Job life cycle not always covered by events
I'm currently working with events, again. It would be beneficial to this work if all job life cycles were fully covered by events, unless something truly weird happens - i.e. for every
openqa_job_create event that happens, there should be a corresponding job-went-away event: at least one of
openqa_job_done, or possibly
openqa_job_delete). However, I don't believe this is currently the case.
To give a specific example: cancelling (or, I think, restarting or duplicating) a job with children that are scheduled, but not running. Any children that are running should get an
openqa_job_done...I think?...but I don't believe scheduled children do. If I'm following the flow correctly, their state just gets changed in the database, but no event is emitted. So anything that's trying to follow the life cycle of a given job by events will be left hanging, wondering what happened to it.

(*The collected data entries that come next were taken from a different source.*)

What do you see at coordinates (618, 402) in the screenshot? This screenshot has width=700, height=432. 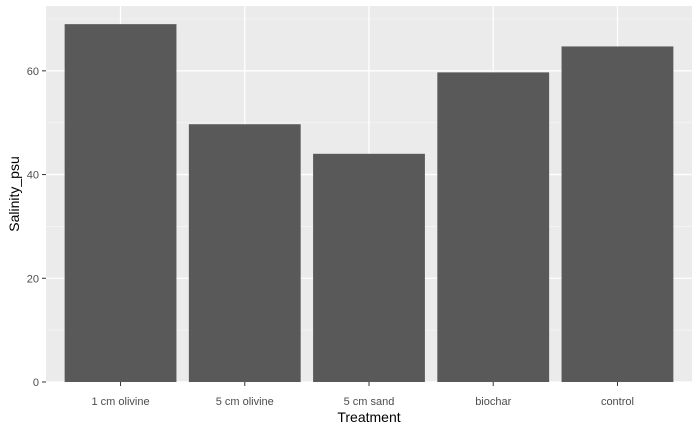 I see `x-tick-label: control` at bounding box center [618, 402].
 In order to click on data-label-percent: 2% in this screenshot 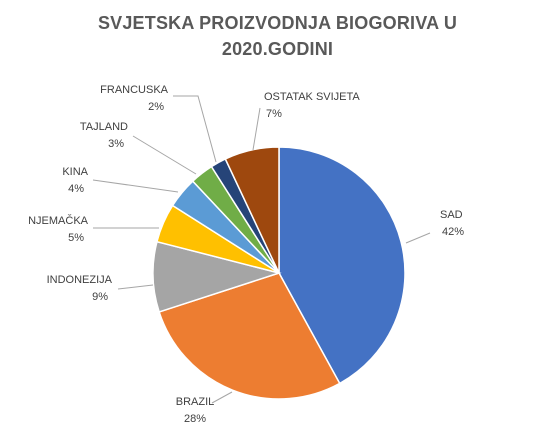, I will do `click(156, 107)`.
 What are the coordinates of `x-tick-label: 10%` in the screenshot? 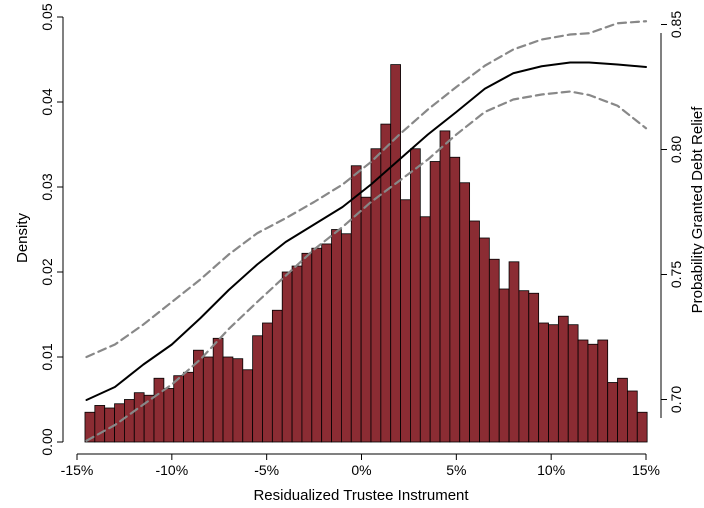 It's located at (551, 470).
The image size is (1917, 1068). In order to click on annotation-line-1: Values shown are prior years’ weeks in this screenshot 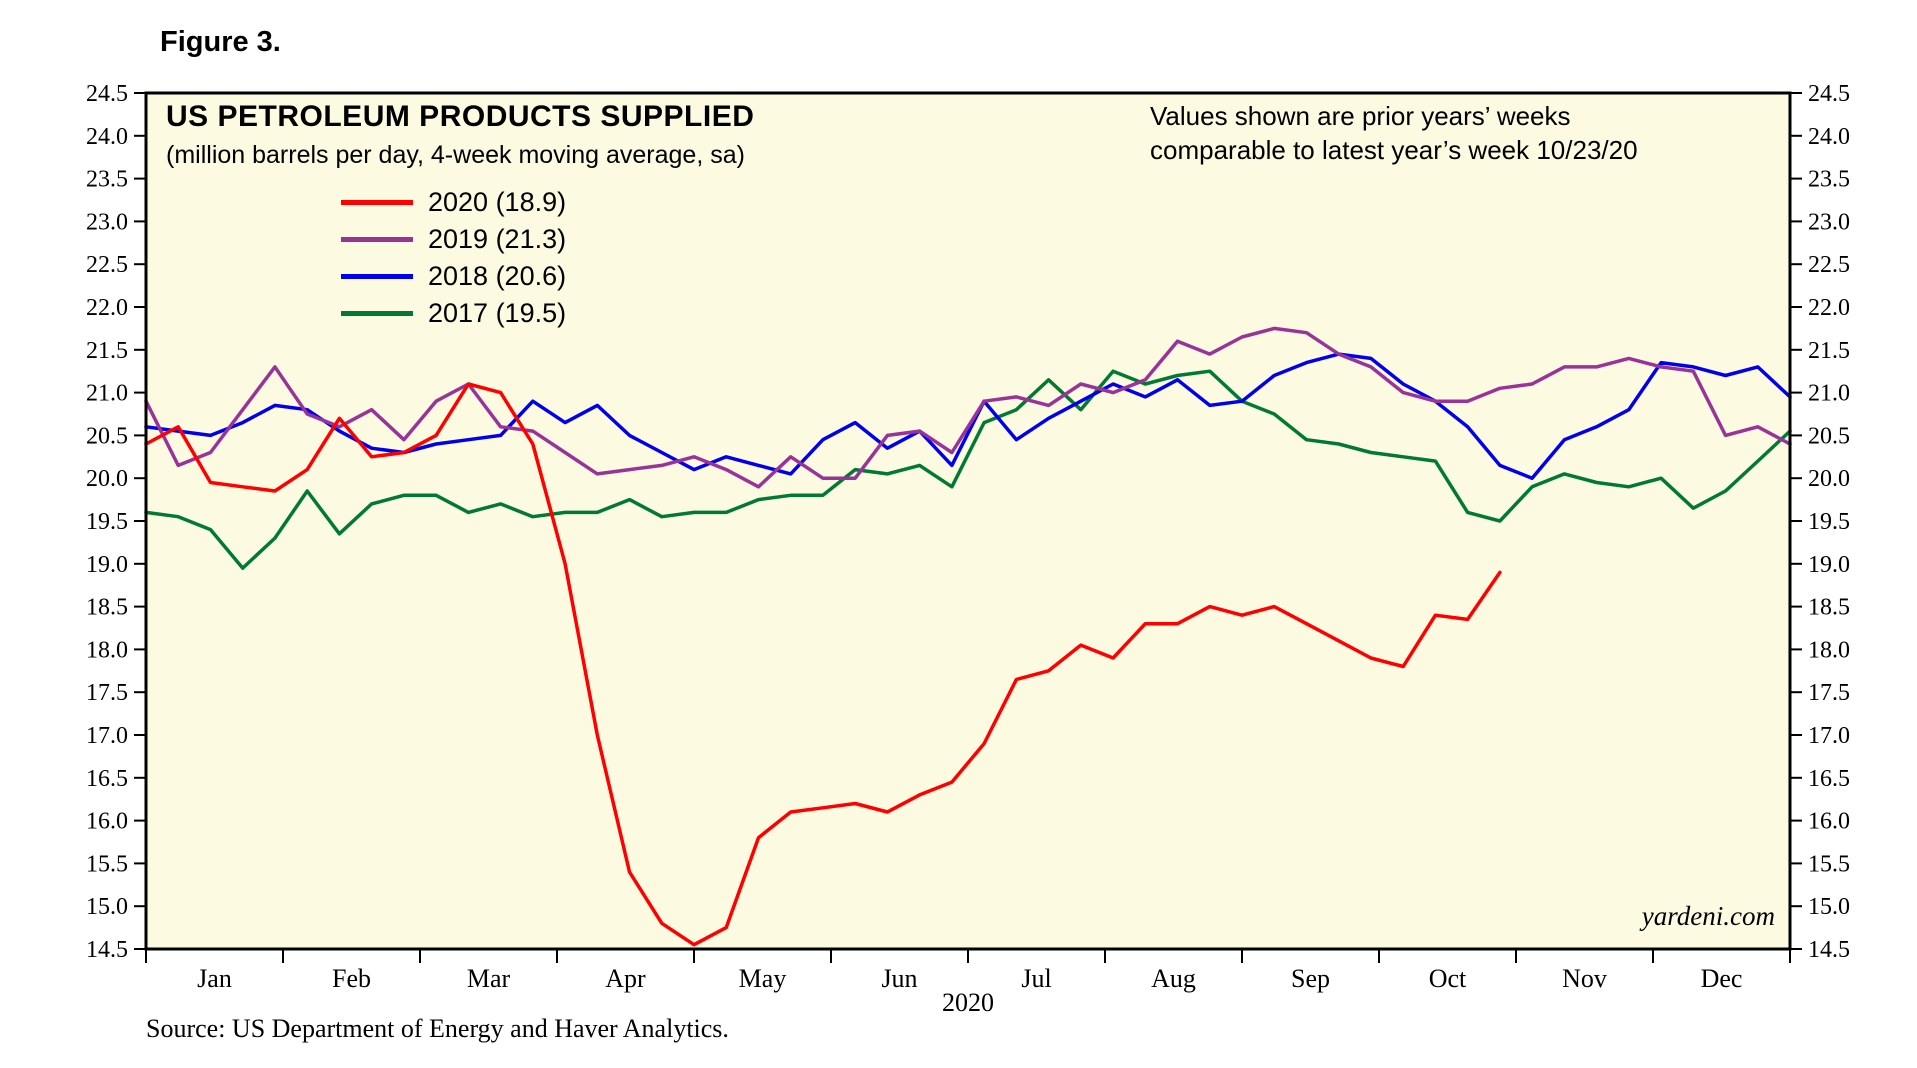, I will do `click(1360, 116)`.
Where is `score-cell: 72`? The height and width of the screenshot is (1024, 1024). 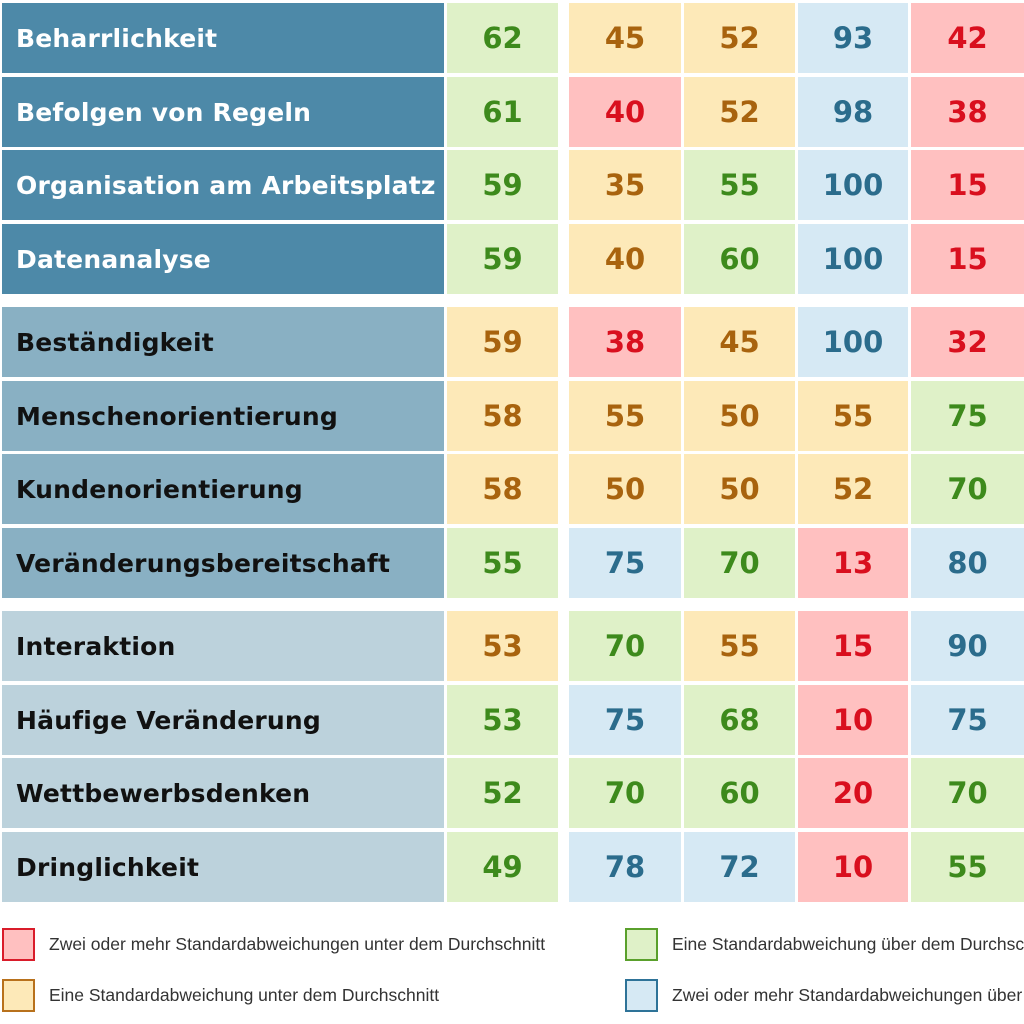 score-cell: 72 is located at coordinates (740, 867).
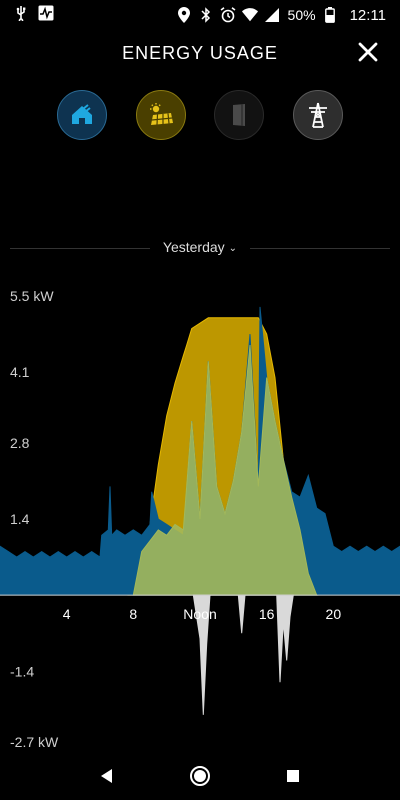  What do you see at coordinates (267, 614) in the screenshot?
I see `x-tick-label: 16` at bounding box center [267, 614].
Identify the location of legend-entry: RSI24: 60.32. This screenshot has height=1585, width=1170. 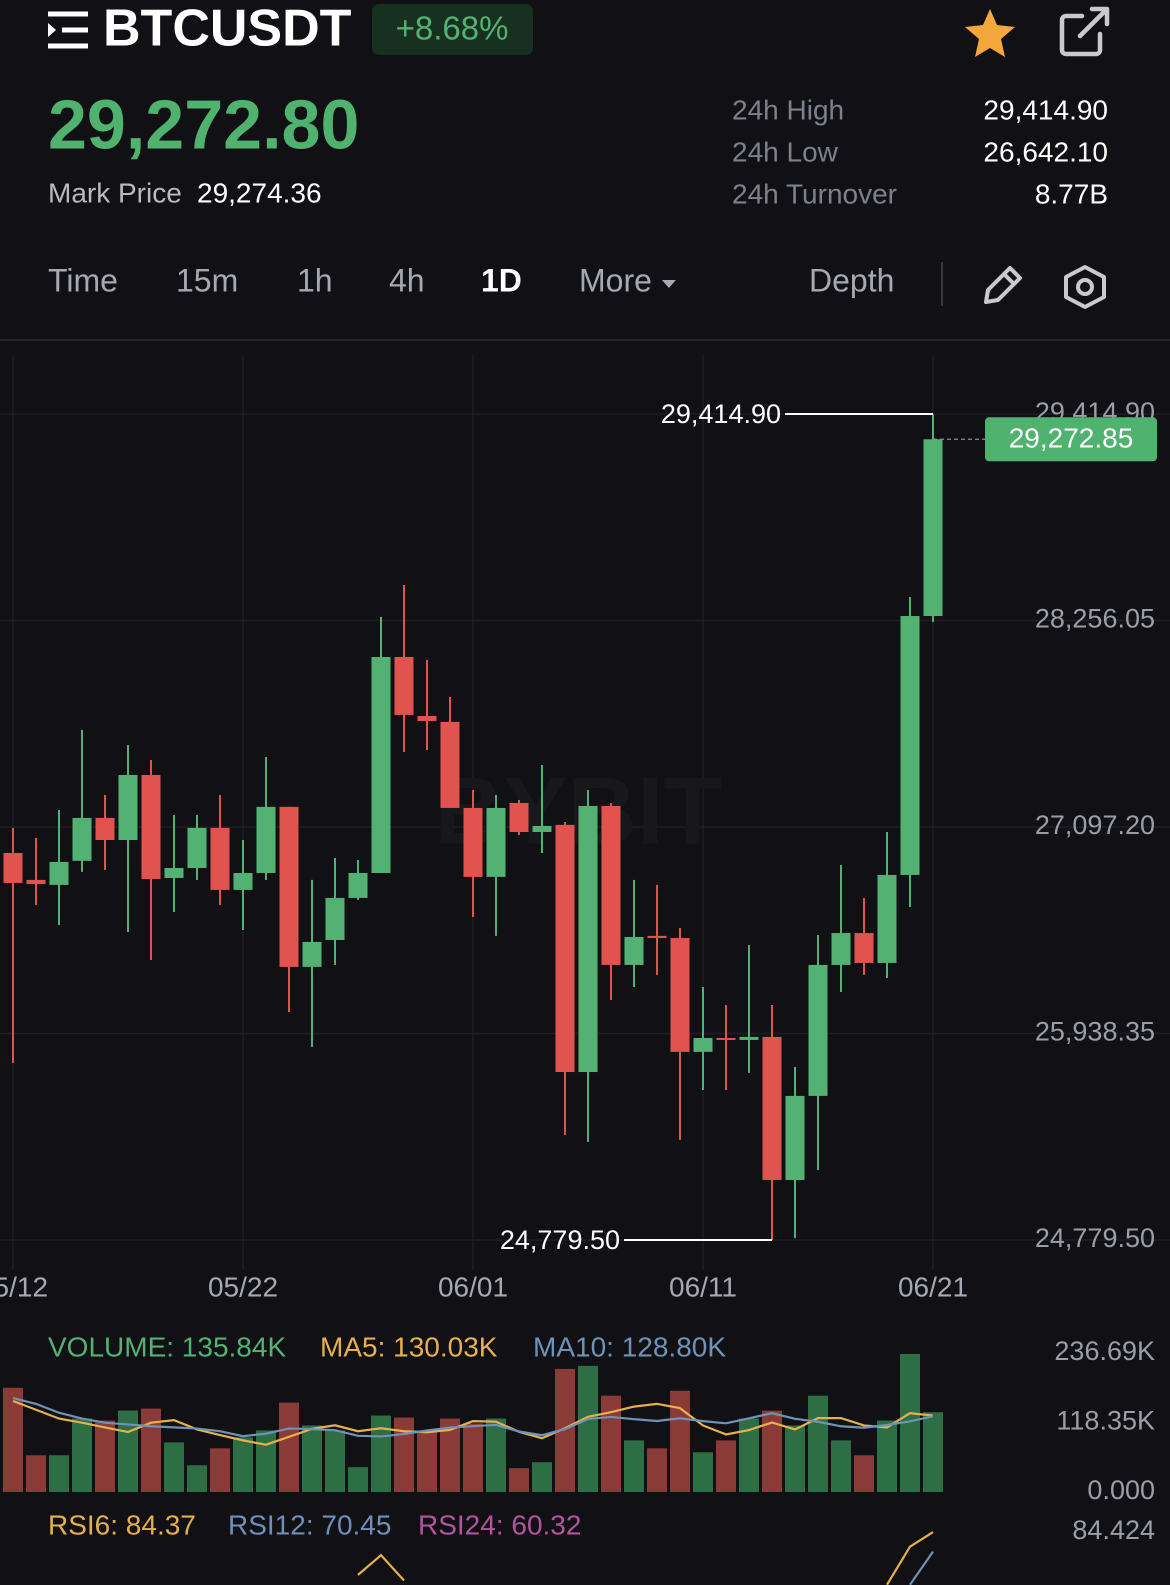
(500, 1524).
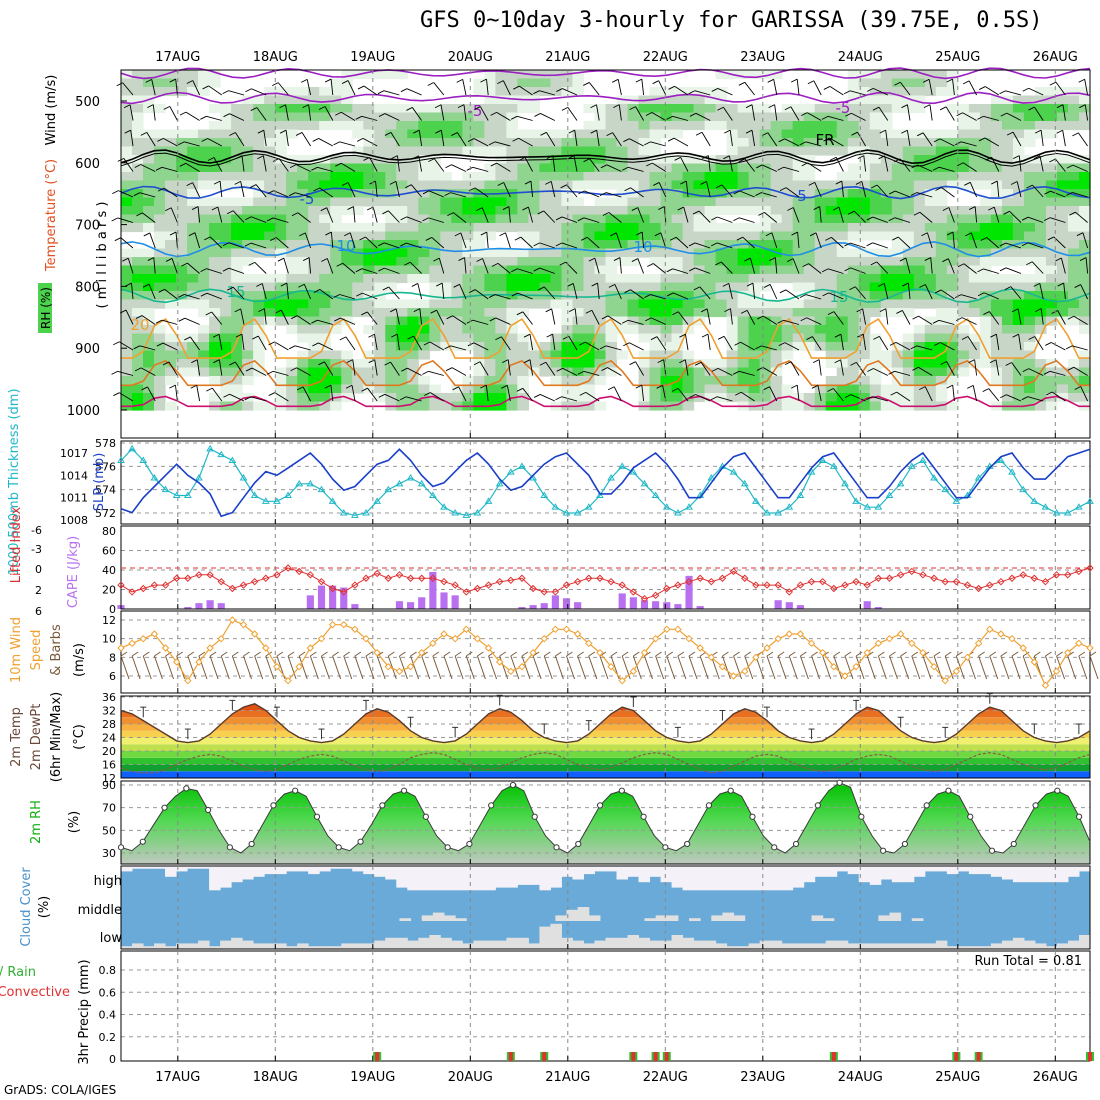  What do you see at coordinates (700, 608) in the screenshot?
I see `cape-bar` at bounding box center [700, 608].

Also, cancelling an ISO emits 'openqa_cancel_iso' and then just calls the database
cancel_by_settings (not the web API one, which emits events) on the ISO value. Again I think this will result in
job_done events for running jobs (I don't totally remember how that happens - I think it's because ultimately a 'stop doing that!' signal is sent to the worker, and the worker winds up going back through the web API to say 'I stopped now!', or something like that), but no specific events for scheduled jobs. Anything trying to keep track of job life cycles would have to catch the cancel_by_settings message and do quite a lot of work to figure out which previously-scheduled jobs just got cancelled.
I don't know if this is a goal of openQA at all, and if so how high a priority fixing it would be, but I thought it was worth bringing up, at least.